# Assignment
Reproduce only the top of the records, down to and including the line containing "Click Save in".

-- Opening Marker --

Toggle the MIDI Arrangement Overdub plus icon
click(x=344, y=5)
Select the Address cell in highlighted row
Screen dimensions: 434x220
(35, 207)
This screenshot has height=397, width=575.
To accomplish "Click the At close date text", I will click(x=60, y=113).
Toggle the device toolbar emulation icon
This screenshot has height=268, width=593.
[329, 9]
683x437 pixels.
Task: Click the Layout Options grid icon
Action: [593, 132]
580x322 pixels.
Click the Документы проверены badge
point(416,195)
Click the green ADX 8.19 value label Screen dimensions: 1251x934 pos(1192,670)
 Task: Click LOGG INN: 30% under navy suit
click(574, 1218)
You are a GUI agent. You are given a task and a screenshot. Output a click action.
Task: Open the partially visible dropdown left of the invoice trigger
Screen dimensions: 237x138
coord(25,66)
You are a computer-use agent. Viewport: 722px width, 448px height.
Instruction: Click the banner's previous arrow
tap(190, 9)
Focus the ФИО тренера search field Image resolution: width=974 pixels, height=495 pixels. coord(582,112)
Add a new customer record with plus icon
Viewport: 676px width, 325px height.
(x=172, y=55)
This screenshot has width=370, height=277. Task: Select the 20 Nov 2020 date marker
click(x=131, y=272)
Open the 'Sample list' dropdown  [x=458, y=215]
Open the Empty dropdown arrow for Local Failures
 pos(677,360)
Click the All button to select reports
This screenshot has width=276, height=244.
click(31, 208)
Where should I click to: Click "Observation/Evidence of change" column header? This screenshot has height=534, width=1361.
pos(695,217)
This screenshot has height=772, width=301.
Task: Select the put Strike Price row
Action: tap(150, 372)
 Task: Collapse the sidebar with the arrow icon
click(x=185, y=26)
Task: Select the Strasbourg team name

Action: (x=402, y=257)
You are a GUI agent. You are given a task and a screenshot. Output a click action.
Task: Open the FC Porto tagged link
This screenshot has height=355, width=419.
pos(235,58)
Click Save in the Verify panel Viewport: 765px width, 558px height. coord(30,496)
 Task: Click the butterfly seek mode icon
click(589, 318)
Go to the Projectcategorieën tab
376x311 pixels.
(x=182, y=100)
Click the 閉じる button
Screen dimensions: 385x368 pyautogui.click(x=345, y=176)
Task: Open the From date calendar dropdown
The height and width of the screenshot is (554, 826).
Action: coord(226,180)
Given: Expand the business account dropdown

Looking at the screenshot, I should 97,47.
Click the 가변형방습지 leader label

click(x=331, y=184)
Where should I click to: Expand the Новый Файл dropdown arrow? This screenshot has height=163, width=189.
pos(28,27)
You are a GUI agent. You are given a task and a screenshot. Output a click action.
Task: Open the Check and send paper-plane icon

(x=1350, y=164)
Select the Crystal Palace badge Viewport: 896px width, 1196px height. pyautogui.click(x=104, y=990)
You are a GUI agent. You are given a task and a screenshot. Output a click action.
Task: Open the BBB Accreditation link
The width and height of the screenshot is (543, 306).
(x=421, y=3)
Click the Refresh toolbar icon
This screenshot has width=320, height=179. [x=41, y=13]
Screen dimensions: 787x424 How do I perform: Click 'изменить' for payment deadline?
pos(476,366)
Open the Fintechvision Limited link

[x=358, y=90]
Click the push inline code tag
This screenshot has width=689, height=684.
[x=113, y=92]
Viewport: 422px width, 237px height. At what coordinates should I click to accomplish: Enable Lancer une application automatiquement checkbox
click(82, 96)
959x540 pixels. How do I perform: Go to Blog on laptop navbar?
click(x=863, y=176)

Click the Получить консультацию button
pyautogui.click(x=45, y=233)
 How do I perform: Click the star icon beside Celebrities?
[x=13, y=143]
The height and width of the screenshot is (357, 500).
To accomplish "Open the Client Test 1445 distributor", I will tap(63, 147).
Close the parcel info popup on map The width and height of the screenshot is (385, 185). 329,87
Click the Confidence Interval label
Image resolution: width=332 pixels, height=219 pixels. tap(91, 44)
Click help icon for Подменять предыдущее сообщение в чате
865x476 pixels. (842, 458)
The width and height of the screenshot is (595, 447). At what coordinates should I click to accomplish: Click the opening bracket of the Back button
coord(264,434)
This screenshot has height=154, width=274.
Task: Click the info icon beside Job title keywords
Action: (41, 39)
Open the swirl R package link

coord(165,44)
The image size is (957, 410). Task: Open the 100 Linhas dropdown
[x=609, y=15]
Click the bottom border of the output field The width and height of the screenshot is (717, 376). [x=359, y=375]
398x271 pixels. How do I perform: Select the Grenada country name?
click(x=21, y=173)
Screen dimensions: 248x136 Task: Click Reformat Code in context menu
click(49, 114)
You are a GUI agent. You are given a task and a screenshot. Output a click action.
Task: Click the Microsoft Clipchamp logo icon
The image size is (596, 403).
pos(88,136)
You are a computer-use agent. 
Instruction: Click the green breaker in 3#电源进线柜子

-- Closing Marker --

# Response to this exercise
Toggle the MIDI Arrangement Overdub plus icon
click(x=344, y=5)
Select the Address cell in highlighted row
Screen dimensions: 434x220
(35, 207)
This screenshot has height=397, width=575.
To accomplish "Click the At close date text", I will click(x=60, y=113).
Toggle the device toolbar emulation icon
This screenshot has height=268, width=593.
[329, 9]
683x437 pixels.
Task: Click the Layout Options grid icon
Action: [593, 132]
580x322 pixels.
Click the Документы проверены badge
point(416,195)
Click the green ADX 8.19 value label Screen dimensions: 1251x934 pos(1192,670)
 Task: Click LOGG INN: 30% under navy suit
click(574, 1218)
You are a GUI agent. You are given a task and a screenshot. Output a click action.
Task: Open the partially visible dropdown left of the invoice trigger
Screen dimensions: 237x138
coord(25,66)
You are a computer-use agent. Viewport: 722px width, 448px height.
Instruction: Click the banner's previous arrow
tap(190, 9)
Focus the ФИО тренера search field Image resolution: width=974 pixels, height=495 pixels. coord(582,112)
Add a new customer record with plus icon
Viewport: 676px width, 325px height.
(x=172, y=55)
This screenshot has width=370, height=277. Task: Select the 20 Nov 2020 date marker
click(x=131, y=272)
Open the 'Sample list' dropdown  [x=458, y=215]
Open the Empty dropdown arrow for Local Failures
 pos(677,360)
Click the All button to select reports
This screenshot has width=276, height=244.
click(31, 208)
Where should I click to: Click "Observation/Evidence of change" column header? This screenshot has height=534, width=1361.
pos(695,217)
This screenshot has height=772, width=301.
Task: Select the put Strike Price row
Action: tap(150, 372)
 Task: Collapse the sidebar with the arrow icon
click(x=185, y=26)
Task: Select the Strasbourg team name

Action: (x=402, y=257)
You are a GUI agent. You are given a task and a screenshot. Output a click action.
Task: Open the FC Porto tagged link
This screenshot has height=355, width=419.
pos(235,58)
Click Save in the Verify panel Viewport: 765px width, 558px height. coord(30,496)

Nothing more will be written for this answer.